• [What you will do]:
1. According to the article on dental second opinions, when is seeking a second opinion probably not advisable?
2. From the article on dental second opinions, copy the passage between "Consider basic carpentry" and "or an implant.", inclusive.

• [Selected text]:
20118 N 67th Ave Ste 308

Glendale, AZ 85308

Dentist Exam

Should I Get A Second Opinion?

Patients frequently come to me seeking a second opinion. Likewise, many of my patients seek second opinions from other dentists. As an oral healthcare provider, I encourage patients to seek second opinions, especially with large treatment plans. There are many benefits to second opinions, but there can be some pitfalls as well.

Two Dentists, Three Opinions

Dentistry, like most health professions, is as much art as science. Two dentists may treat the same problem in entirely different ways. This has a lot to do with the way each dentist was trained, their experience level, and what types of treatment they are comfortable providing. This doesn’t mean one dentist is right and the other is wrong. Rather, each dentist will have a different approach to diagnosis and treatment, meaning they see things and treat things from their own experience and training.

Consider basic carpentry for a moment. Is it better to fasten to pieces of wood together with screws or nails? The answer may depend on the circumstances and the carpenter. The same is true for dentistry. As they say, if all you have is a hammer, every problem looks like a nail. If you see a dentist who doesn’t place dental implants, they may be more likely to recommend tooth replacement options that don’t involve implants. If your dentist doesn’t do root canals, they may be more likely to pull a tooth and replace it with a bridge or an implant.

Second Opinions

Second opinions are often a good idea, and rarely a bad idea. However, there are times when a second opinion may delay treatment and lead to a worse outcome. In case of a dental emergency, seeking a second opinion is probably not advisable.

Second opinions can also sometimes confuse patients. Two dentists may take a different approach to treatment, and patients may be left wondering which one is right. Or, two dentists may disagree on a diagnosis entirely, leaving the patient unsure of how to proceed. In some cases, patients may think one dentist is trying to deceive them to enrich themselves. Unfortunately, there are no easy answers here, but I advise patients to choose the dentist they feel most comfortable with and who explains their treatment plan fully.

All of that said however, second opinions are still a good thing in most cases. Seeking a second opinion may lead to a more thorough evaluation from the second dentist, who has a chance to evaluate the findings of the first dentist when formulating their own diagnosis and treatment plan. One study of second opinions in medicine found that patient-initiated second opinions led to a change of diagnosis 15% of the time and treatment in about 37% of examined cases.

Third Opinions

What should you do if one dentist’s treatment plan looks entirely different from the other? There are different ways to approach the same problem. For example, if both dentists agree that a tooth needs to be extracted, but they have different plans to replace it, then that is a typical and acceptable difference of philosophy.

If, on the other hand, one dentist says you have thirteen cavities, and the other says you have none at all, then you should probably seek a third opinion. You have no way of knowing which dentist is giving you better advice. It could be that the first dentist is more aggressive than the other. Perhaps the first dentist is diagnosing things that aren’t there. Or, perhaps the second dentist isn’t diagnosing things that are there.

No matter how many opinions you seek, it is always wise to do your own research, especially when there are large discrepancies between two treatment plans. These days, there is a plethora of freely available information online, and although some of it may be spurious, there are many reputable organizations that offer free oral health education online including the ADA, CDC, WHO, and Mayo.

• [Data provided]:

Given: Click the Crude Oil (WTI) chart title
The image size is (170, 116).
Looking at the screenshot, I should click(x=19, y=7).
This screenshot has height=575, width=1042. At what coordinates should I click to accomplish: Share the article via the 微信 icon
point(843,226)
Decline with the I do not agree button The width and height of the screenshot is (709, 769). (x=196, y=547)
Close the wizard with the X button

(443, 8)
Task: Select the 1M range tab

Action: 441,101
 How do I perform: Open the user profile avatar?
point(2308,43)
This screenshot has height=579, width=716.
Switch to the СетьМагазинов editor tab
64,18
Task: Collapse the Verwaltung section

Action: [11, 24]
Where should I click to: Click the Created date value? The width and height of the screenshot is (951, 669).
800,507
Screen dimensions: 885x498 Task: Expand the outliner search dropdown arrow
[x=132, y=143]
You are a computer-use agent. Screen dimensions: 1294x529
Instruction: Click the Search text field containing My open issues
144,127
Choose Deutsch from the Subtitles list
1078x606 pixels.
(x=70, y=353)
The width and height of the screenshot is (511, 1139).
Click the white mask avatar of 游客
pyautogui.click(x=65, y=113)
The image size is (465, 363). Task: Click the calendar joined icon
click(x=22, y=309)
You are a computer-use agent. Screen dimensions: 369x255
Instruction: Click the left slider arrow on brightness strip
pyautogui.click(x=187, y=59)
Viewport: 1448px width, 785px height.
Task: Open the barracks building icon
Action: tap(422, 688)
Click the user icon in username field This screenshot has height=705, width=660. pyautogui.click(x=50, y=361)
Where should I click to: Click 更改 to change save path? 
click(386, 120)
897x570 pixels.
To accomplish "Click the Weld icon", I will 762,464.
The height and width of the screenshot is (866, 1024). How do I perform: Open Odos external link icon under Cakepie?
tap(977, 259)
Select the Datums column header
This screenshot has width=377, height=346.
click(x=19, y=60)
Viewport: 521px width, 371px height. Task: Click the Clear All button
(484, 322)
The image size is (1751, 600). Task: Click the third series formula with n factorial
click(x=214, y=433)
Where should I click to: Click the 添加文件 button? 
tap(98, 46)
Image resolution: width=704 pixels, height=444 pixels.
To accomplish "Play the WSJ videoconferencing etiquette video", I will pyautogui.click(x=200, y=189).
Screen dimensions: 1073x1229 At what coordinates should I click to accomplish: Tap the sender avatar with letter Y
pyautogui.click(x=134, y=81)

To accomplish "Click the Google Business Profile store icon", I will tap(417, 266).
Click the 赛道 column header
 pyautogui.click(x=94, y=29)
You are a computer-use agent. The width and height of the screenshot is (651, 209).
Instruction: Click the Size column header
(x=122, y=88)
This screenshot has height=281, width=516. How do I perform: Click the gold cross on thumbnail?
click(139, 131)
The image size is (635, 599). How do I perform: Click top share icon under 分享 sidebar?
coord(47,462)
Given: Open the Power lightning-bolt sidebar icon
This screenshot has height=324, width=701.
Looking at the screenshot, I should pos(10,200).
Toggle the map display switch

• [Results for each task]:
1. In case of a dental emergency.

2.
Consider basic carpentry for a moment. Is it better to fasten to pieces of wood together with screws or nails? The answer may depend on the circumstances and the carpenter. The same is true for dentistry. As they say, if all you have is a hammer, every problem looks like a nail. If you see a dentist who doesn’t place dental implants, they may be more likely to recommend tooth replacement options that don’t involve implants. If your dentist doesn’t do root canals, they may be more likely to pull a tooth and replace it with a bridge or an implant.